NVIDIA open-sources Polar framework. Core innovation: places a proxy gateway at the model API boundary, enabling GRPO training on Codex CLI, Claude Code, Qwen Code, and other tools without modifying agent harness logic — solving the pain point where traditional RL infrastructure requires rewriting harness logic. Supports multiple API formats (Anthropic, OpenAI, Google) and local inference engines like vLLM. For practitioners working on LLM agent training and RLHF/GRPO, this is a directly usable open-source tool.

Source: MarkTechPost

ITBench-AA: First enterprise IT agent benchmark released, frontier models score below 50% ｜ IBM and Artificial Analysis jointly launch SRE scenario evaluation

IBM and Artificial Analysis release ITBench-AA, the first agent benchmark for enterprise IT operations (SRE). Frontier models all score below 50%, with Claude Opus 4.7 leading at 47%, followed by GPT-5.5 (46%) and Qwen3.7 Max (42%). Key finding: longer reasoning trajectories don't improve accuracy — models often over-investigate, leading to false positives. Open-source models like GLM-5.1 (40%) and DeepSeek V4 Pro (38%) show competitive performance. The benchmark is open-sourced, with plans to expand to FinOps and CISO tasks. For practitioners focused on enterprise agent deployment, this is an important reference for model selection.

Source: Hugging Face

Hugging Face implements Delta Weight Sync: asynchronous RL training bandwidth reduced by 97% ｜ Transmits sparse differences via Hub Bucket, no shared cluster needed

Hugging Face implements delta weight sync based on Hub Bucket in TRL, solving the bandwidth bottleneck of weight synchronization in asynchronous reinforcement learning. Key finding: between adjacent RL optimization steps, ~99% of bf16 weight bits are identical — only sparse differences need transmission. Measured on Qwen3-0.6B: per-step load drops from 1.2 GB to 20-35 MB. The solution has successfully run fully separated training: trainer, vLLM, and Wordle environment each in different spaces, synchronizing weights through a single Hub Bucket — no shared cluster or RDMA needed. For teams doing large-scale RL training, this is a directly reusable engineering innovation.

Source: Hugging Face

OpenAI and Thrive build self-improving tax agent: accuracy rises from 25% to 86% in six weeks ｜ Codex-driven production feedback loop

OpenAI partners with Thrive Holdings to build Tax AI using Codex. The system uses a three-part cycle — "practitioner correction → product tracking → Codex optimization" — to convert production feedback into structured signals for autonomous improvement. In a pilot at Crete CPA firm, Tax AI processed 7,000 tax returns, saving roughly one-third of time, achieving 97% accuracy, and boosting throughput by 50%. The article details the quantitative improvement from deployment to 86% accuracy in six weeks. For practitioners building production agents, this is a highly valuable self-improvement loop methodology.

Source: OpenAI

AWS releases AgentCore-powered Field Advisor and NarrateAI: enterprise multi-agent orchestration in practice ｜ Two reusable architectures for sales and BI scenarios

AWS shares two production-grade agent systems built on Bedrock AgentCore: Field Advisor solves orchestration across 20+ domain agents, handling 120K+ prompts post-launch, saving sales reps 2 hours per week with 41% lower latency; NarrateAI uses a two-layer architecture (offline batch narrative generation + online multi-agent Q&A) for executive BI scenarios. Both articles detail AgentCore's key capabilities: isolated execution, unified gateway, persistent memory, identity propagation. For practitioners building enterprise multi-agent systems, these are directly referenceable architecture designs.

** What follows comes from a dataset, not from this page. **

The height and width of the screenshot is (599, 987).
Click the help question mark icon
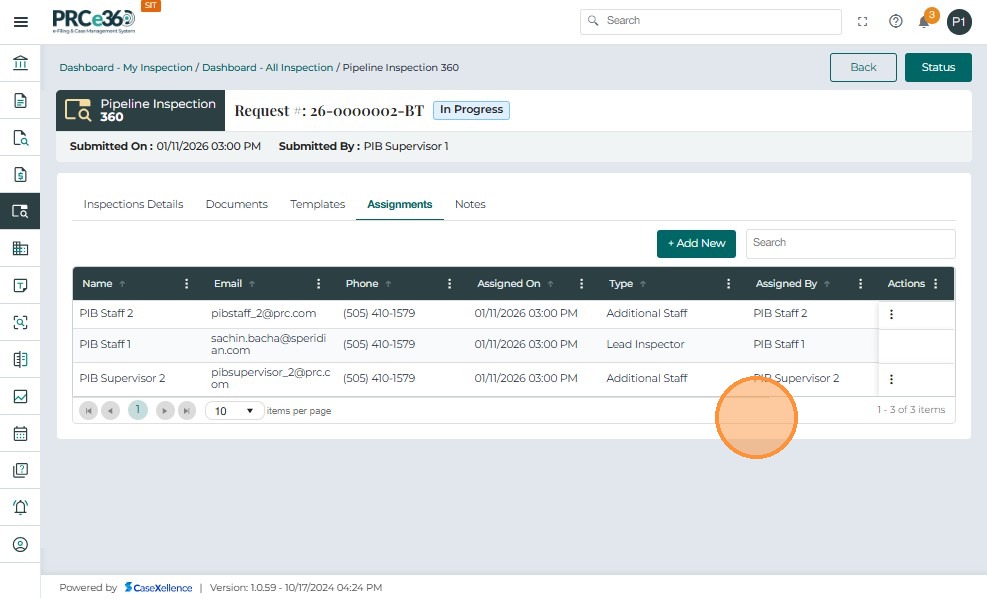895,21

Sources: AWS (Field Advisor) ｜ AWS (NarrateAI)

MiniMax M2.5 released: SWE-Bench 80.2%, coding speed up 37%, extremely low cost ｜ Coding and search agent capabilities reach SOTA

MiniMax releases M2.5 model, achieving 80.2% on SWE-Bench Verified, 51.3% on Multi-SWE-Bench, 76.3% on BrowseComp. Coding speed is 37% faster than M2.1, with extremely low cost ($1/hour). The model reaches SOTA in coding, search, and tool calling, with emphasis on multilingual programming and real-world environment training. For LLM/agent practitioners, this is a noteworthy new model release with specific benchmark and pricing information for comparison with Qwen, DeepSeek, and competitors.

Source: MiniMax

AnythingLLM v1.13.0 introduces Model Router: first consumer-grade hybrid AI routing system ｜ Intelligent switching between local and cloud models, supports scheduled agent tasks

AnythingLLM v1.13.0 releases three core features: Model Router (first consumer-grade hybrid AI routing system, allowing users to define custom rules for intelligent switching between local and cloud models, supporting triggers like keywords, token count, time), Scheduled Jobs (timed automated agent tasks with visual Cron configuration), Automatic Memories (automatic memory extraction and personalization). These features combine local privacy with cloud capabilities, offering a new hybrid deployment paradigm for agent engineering — fully open-source and self-hostable. For practitioners focused on agent deployment and hybrid inference architectures, this is a tool worth trying.

Source: NewReleases

🎙️ Podcast Picks

🔬ESMFold2: The Bitter Lesson is Coming for Proteins - Alex Rives, BioHub

📍 Source: Latent Space | ⭐⭐⭐⭐⭐ | 🏷️ LLM, Research, Interview | ⏱️ 1:10:12

Alex Rives introduces ESMFold2, a BERT-like transformer trained on protein sequences. By scaling data and compute, it surpasses AlphaFold3 on hard problems like antibodies. Discussion covers scaling laws in protein space, limitations of MSA inductive bias, effects of inference-time scaling, and the release of a 6.8 billion protein atlas. Core thesis: general language model approaches can beat specialized models — the bitter lesson applies to biology.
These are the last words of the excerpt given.